Right now I am working on a project where we want to compile Matlab code into C or C++, feed it to GCC and finally upload it into a Virtex IV FPGA. The FPGA has a Sparc V8 compatible CPU (the Leon 2 to be exact) and has a number of auxiliary processorswhich are dedicated for mathematical calculations. For those who care: we are using Montium cores for the calculations.
Even though we pretty much have solved how to drive the whole thing in theory (not in real life as we are just starting), putting it all together is a bit harder.
It starts with the Matlab interpreter and the grammar needed for the interpreter. I've been working with ANTLR in the past to generate a compiler for my own toy language. It supported pretty much everything the old QuickBasic language did except the syntax was much more like Java.
I installed ANTLRWorks to use the shiny new GUI to speed up stuff and immediately ran into a wall: Matlab uses a syntax which sometimes end a statement with a semi-colon (';') and sometimes not, depending if the programmer wants to see intermediate results. I am trying to base my grammar on Java here as it is nice and strict - but stuff like this is rapidly making the adaption a pain in the ...
Another hair puller is the syntax of the 'if' statement: no block structure... Another one lacking the block structure is the function definition. As we are targeting mathematical speedup here and our Virtex board has no display, I will probably sacrifice some stuff to simplify the compiler.

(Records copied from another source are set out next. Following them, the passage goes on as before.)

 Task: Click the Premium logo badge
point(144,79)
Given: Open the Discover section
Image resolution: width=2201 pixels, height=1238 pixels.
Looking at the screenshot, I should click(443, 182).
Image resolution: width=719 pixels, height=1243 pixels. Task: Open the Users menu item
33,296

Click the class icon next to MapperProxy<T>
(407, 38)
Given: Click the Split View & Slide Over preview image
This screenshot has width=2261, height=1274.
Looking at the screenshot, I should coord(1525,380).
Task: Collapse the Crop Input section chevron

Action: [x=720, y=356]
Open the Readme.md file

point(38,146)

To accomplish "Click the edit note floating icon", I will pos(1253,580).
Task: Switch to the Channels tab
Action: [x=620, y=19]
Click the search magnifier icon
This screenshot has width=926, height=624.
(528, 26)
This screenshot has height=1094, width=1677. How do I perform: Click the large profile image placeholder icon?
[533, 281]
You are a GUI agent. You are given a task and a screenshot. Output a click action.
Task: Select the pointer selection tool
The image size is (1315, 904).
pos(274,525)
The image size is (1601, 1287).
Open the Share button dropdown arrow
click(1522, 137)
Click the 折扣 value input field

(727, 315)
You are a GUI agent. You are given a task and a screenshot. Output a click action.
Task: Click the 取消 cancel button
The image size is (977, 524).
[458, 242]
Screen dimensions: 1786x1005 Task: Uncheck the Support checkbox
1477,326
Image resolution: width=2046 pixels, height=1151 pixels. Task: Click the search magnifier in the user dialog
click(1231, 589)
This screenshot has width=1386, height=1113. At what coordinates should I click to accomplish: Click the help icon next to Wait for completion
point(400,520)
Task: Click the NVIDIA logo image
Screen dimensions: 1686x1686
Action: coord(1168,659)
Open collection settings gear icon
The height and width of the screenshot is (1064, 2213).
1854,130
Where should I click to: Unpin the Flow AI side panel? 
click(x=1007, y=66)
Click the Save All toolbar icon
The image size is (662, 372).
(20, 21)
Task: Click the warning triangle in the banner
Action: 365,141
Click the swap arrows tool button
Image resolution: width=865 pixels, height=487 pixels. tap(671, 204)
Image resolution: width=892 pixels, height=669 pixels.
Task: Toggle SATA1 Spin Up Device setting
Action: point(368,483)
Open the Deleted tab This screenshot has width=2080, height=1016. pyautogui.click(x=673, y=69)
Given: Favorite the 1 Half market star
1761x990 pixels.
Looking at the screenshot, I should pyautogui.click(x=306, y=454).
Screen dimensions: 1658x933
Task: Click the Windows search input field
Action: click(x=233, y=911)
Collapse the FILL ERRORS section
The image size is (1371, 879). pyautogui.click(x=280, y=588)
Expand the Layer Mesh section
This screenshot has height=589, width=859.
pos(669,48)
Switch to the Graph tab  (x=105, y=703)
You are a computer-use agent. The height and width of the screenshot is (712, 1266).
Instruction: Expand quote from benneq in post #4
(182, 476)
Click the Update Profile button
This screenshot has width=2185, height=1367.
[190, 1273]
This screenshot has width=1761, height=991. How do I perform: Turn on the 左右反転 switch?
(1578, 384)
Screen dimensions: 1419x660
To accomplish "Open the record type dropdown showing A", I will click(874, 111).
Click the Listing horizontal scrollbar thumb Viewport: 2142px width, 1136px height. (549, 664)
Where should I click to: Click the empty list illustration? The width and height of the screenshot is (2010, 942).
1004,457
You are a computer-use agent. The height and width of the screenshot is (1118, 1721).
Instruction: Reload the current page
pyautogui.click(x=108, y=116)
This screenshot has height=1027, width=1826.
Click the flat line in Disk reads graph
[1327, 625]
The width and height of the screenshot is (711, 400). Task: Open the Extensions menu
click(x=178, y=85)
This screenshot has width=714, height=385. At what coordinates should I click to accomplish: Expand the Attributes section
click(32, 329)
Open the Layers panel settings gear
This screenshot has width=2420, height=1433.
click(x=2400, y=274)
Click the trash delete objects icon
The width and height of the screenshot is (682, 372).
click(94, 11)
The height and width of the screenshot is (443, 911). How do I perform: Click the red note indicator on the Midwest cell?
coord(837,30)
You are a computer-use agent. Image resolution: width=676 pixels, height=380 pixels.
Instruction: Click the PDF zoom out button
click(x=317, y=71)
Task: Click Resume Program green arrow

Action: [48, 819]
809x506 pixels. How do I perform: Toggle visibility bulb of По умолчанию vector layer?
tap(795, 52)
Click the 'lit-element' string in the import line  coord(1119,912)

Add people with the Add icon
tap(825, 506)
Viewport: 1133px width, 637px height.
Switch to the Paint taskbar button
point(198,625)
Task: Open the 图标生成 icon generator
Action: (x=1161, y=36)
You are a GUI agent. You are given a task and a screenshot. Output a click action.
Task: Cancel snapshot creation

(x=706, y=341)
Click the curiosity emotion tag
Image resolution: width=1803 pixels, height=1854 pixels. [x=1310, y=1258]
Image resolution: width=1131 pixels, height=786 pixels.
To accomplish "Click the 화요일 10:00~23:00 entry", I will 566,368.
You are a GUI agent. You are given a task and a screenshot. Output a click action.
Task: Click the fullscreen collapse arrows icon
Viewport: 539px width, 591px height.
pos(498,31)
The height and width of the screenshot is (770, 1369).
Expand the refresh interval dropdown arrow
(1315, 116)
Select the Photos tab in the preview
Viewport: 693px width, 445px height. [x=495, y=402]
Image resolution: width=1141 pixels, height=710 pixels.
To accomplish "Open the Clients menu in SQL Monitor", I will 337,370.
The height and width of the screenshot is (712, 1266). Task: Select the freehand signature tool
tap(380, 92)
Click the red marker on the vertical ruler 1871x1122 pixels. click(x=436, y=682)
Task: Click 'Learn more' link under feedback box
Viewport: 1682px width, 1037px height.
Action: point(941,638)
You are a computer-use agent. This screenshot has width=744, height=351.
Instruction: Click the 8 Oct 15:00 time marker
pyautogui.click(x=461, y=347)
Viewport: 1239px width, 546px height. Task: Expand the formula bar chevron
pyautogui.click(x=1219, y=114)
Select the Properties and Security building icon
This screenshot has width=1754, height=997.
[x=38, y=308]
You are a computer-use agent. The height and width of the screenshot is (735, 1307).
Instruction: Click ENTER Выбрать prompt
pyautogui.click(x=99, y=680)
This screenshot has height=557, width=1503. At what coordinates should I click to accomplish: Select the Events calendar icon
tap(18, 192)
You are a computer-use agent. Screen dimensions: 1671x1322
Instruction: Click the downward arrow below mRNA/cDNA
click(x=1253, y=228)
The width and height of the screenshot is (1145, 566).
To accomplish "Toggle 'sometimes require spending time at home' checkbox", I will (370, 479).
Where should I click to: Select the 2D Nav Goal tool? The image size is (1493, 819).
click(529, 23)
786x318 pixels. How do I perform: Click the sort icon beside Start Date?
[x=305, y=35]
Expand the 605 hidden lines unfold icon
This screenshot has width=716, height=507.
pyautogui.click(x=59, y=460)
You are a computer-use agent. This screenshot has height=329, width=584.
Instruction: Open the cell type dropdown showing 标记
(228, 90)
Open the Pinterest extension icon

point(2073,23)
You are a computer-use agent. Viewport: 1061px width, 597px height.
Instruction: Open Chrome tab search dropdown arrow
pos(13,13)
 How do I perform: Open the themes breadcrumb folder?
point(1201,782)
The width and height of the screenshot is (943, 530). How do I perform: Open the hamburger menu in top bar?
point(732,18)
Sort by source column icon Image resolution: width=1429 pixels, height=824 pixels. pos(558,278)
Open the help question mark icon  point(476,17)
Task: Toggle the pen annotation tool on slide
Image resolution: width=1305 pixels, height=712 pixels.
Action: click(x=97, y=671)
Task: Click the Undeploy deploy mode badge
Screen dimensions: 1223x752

Right now I'm keeping integers and booleans, logic structures like 'if'-'else' and 'for' loops. Floating points, bit operators, function definitions and calls - all have to go. Perhaps I will re-add them later on when needed but right now I don't see any reason to keep them around.
As soon as I got my sub-set grammar complete I will put it up on my site as nobody on the internet seems to have done this before (I found posts from 1992 with no solutions...).